Get Started with VMDR OT
Qualys VMDR OT provides comprehensive visibility and vulnerability management for critical infrastructure across all industrial network layers - Control, Supervisory, and Site Operations.
Industrial IoT (IIOT) and smart manufacturing greatly enhance Overall Equipment Efficiency (OEE) and cost savings. However, they also increase enterprises’ exposure to cyber-attacks due to rapid digitization and newly established inter-connectivity between previously air-gapped industrial environments and enterprise networks. Industrial assets have higher availability and reliability requirements. Their functioning round the clock and malfunction can potentially lead to significant physical safety incidents. Qualys provides a single platform and a single pane of glass for all IT & OT Asset Inventory, Vulnerabilities Management, Policy Compliance, and OT Endpoint based Threat Detection and Response.
Typically, industrial processes are supported by multiple equipment manufactured by different industrial vendors and powered by varied industrial protocols such as Ethernet/IP, Modbus TCP, Siemens S7 Comm, S7Comm Plus, Profinet, BACnet, and DNP3, among others. Many of these protocols are insecure by design, lacking basic authentication and encryption, so it is even more critical to have visibility and regular risk assessments conducted in these environments.
With Qualys VMDR OT, you get real-time asset inventory, network visualization, and vulnerability management for your industrial control systems. With an intuitive interface and a fully automated risk assessment workflow, Qualys VMDR OT is a powerful tool to reduce the risk of costly and dangerous cyber security breaches.
VMDR OT provides asset inventory, network visibility, and vulnerability postures at all the Purdue levels.
|
Purdue Level |
Assets |
Feature |
Supported by |
Available on Qualys Applications |
|---|---|---|---|---|
|
Purdue Levels 0/1/2 |
Hardware like PLC, RTU, IO, Robots, VFDs etc |
- Asset Inventory -Vulnerability Management |
- Qualys Network Passive Sensor - VMDR OT Out of band configuration assessment |
VMDR OT |
|
Purdue Levels 2 and above |
OT/ICS OS-based endpoints hosting ICS Vendor software - (Engineering workstations, Operator Stations, HMI Servers, DCS Servers, etc.) |
Asset Inventory |
VMDR application (Safe OT Device scan support in Qualys Scanner and Cloud Agent) |
VMDR, CSAM, For more information, refer to the OT Device Scan details. |
|
Vulnerability Management |
VMDR (OT/ICS OS-based endpoints hosting ICS Vendor software) |
VMDR |
||
|
Policy Compliance |
Policy Compliance application IEC 62443 NERC CIP Policy |
Policy Audit |
Benefits
Real-time VMDR asset inventory
Extensive Industrial protocol support
Out of band Configuration Assessment support
Robust vulnerability management
Broad industrial vendor support
Know the Requirements
VMDR OT application can be accessed with a subscription to VMDR, Cyber Security Asset Management (CSAM) and Qualys Network Passive Sensor (NPS) applications.
Let's Get Started!
VMDR OT is powered by Qualys Network Passive Sensor. It continuously monitors all network traffic and flags any asset activity. It identifies and profiles devices the moment it is connected to the network.

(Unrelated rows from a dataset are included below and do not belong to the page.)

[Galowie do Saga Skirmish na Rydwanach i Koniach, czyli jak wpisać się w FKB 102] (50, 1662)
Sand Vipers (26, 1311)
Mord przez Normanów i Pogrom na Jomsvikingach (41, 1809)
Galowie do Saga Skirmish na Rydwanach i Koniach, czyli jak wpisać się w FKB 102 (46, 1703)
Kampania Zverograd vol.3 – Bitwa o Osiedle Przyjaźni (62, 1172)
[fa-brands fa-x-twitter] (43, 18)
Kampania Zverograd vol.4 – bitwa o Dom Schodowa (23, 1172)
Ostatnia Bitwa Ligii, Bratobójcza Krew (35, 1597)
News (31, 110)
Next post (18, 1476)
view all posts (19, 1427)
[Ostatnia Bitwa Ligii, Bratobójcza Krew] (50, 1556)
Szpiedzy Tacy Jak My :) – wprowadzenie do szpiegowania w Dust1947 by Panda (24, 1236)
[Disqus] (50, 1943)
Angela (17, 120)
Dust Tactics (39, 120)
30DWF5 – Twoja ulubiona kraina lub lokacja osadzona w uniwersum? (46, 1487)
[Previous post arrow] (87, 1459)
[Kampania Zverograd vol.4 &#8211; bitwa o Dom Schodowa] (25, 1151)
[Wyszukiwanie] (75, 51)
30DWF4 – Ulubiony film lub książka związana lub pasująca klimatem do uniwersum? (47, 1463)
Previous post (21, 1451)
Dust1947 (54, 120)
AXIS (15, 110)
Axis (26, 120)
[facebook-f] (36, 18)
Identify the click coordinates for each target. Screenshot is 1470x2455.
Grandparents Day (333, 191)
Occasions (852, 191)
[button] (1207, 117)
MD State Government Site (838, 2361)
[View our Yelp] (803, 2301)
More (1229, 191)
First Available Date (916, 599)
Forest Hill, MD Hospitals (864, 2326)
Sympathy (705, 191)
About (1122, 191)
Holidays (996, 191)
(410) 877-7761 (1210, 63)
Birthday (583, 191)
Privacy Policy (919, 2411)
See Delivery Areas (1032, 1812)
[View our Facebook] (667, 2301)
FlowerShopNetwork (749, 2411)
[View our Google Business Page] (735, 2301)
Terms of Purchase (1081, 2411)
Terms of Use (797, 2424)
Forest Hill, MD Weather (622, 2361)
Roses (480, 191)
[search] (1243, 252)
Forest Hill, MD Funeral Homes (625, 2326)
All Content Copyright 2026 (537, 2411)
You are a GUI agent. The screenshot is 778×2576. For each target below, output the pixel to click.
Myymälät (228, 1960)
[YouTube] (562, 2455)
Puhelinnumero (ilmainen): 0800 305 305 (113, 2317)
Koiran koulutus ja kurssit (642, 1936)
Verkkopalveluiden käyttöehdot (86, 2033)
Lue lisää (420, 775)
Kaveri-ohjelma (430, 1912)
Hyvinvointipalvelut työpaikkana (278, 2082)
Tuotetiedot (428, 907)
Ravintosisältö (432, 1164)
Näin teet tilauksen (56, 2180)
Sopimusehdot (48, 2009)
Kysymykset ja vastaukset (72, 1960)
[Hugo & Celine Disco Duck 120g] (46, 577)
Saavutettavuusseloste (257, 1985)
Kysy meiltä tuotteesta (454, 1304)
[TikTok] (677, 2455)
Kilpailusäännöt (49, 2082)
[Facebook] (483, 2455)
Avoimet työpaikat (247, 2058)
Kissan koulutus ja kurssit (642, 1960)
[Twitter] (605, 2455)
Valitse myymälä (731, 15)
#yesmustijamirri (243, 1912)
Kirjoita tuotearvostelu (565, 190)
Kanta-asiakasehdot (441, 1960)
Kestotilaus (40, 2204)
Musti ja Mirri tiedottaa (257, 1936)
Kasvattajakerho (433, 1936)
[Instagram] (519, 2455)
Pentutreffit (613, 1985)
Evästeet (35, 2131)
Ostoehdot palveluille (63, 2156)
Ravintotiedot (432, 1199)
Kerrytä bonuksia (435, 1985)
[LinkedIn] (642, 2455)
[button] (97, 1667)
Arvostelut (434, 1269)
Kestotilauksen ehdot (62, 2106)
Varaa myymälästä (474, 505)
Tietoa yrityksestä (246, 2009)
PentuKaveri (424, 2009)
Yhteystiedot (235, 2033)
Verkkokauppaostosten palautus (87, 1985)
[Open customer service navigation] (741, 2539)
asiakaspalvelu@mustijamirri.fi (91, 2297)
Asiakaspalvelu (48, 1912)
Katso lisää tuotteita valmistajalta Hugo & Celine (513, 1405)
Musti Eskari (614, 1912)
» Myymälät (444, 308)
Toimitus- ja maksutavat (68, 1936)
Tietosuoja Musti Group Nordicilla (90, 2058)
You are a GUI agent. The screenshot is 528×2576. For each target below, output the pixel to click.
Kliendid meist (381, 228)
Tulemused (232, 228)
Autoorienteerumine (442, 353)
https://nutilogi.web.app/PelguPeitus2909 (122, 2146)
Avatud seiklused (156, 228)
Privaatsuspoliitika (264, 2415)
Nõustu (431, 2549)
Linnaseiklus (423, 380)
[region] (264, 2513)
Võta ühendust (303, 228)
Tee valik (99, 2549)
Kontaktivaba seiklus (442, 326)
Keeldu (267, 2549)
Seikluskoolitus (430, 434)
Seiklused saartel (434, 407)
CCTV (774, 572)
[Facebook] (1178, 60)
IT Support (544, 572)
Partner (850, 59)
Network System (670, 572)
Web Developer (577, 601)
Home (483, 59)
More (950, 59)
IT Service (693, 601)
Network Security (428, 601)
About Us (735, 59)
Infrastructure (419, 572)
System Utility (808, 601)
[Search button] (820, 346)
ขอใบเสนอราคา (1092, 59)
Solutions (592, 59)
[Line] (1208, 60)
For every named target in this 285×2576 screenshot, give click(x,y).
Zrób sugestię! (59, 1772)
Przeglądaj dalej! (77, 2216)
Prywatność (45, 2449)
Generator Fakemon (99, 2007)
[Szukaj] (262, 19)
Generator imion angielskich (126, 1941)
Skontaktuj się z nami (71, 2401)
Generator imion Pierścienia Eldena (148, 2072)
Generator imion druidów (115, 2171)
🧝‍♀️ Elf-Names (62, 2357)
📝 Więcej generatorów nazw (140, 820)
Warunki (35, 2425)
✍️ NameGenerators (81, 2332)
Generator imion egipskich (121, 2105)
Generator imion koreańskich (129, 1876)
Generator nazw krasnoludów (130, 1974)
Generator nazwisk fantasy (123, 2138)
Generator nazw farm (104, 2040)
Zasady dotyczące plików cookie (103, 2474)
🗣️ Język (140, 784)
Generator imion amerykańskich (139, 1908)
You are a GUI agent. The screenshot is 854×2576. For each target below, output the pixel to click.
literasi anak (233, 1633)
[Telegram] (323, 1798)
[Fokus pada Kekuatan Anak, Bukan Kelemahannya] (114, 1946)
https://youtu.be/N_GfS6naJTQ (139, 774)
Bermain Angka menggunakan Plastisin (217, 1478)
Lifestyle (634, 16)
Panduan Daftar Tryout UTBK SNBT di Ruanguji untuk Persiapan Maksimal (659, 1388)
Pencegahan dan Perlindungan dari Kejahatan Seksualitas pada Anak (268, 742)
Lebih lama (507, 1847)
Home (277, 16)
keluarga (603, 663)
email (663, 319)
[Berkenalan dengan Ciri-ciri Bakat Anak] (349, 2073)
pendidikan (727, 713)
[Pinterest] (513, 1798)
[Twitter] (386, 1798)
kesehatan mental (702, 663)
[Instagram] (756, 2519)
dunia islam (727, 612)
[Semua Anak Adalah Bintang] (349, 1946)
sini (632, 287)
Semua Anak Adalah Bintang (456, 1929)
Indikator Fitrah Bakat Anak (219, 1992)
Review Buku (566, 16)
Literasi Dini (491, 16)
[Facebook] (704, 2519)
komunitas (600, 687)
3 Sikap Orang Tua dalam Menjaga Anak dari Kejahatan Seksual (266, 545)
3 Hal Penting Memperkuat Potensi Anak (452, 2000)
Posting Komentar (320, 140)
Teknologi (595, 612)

Qualys Network Passive Sensor (NPS) identifies assets in an industrial environment that can’t be actively scanned. Qualys Network Passive Sensor (NPS) enriches existing asset inventory with additional details, such as recent open ports, traffic summary, network services, and applications. This helps to gain a deeper understanding of an asset and its activity on the network in real-time.
Discover Assets and Collect Inventory
Visualize the Assets and Vulnerability Postures on the Dashboard
Customizable Dynamic Dashboards
Dashboards help you visualize your assets, see your threat exposure, leverage saved searches, and quickly fix the priority of vulnerabilities.
Qualys VMDR OT integrates with Unified Dashboard (UD) to bring information from all Qualys applications into a single place for visualization. UD provides a powerful, new dashboarding framework and platform service that will be consumed and used by all other products to enhance the existing dashboard capabilities.
Qualys VMDR OT offers several dashboards out-of-the-box. Each dashboard displays a short description of the information it offers. You can also easily configure widgets to pull information from other modules/applications and add them to your dashboard. You can add as many dashboards as you like to customize your view.
For more information, refer to the Unified Dashboard help.
Global Dashboard Permissions
Your access to Unified Dashboard depends on the Admin utility's global permissions granted to you. Refer to the Online Help in the Admin utility for information on Global Dashboard Permissions.
When you assign the Global Dashboard permissions to a role, the Global Dashboard permissions override the module-specific dashboard permissions. As a result, the module-specific dashboard permissions are ignored.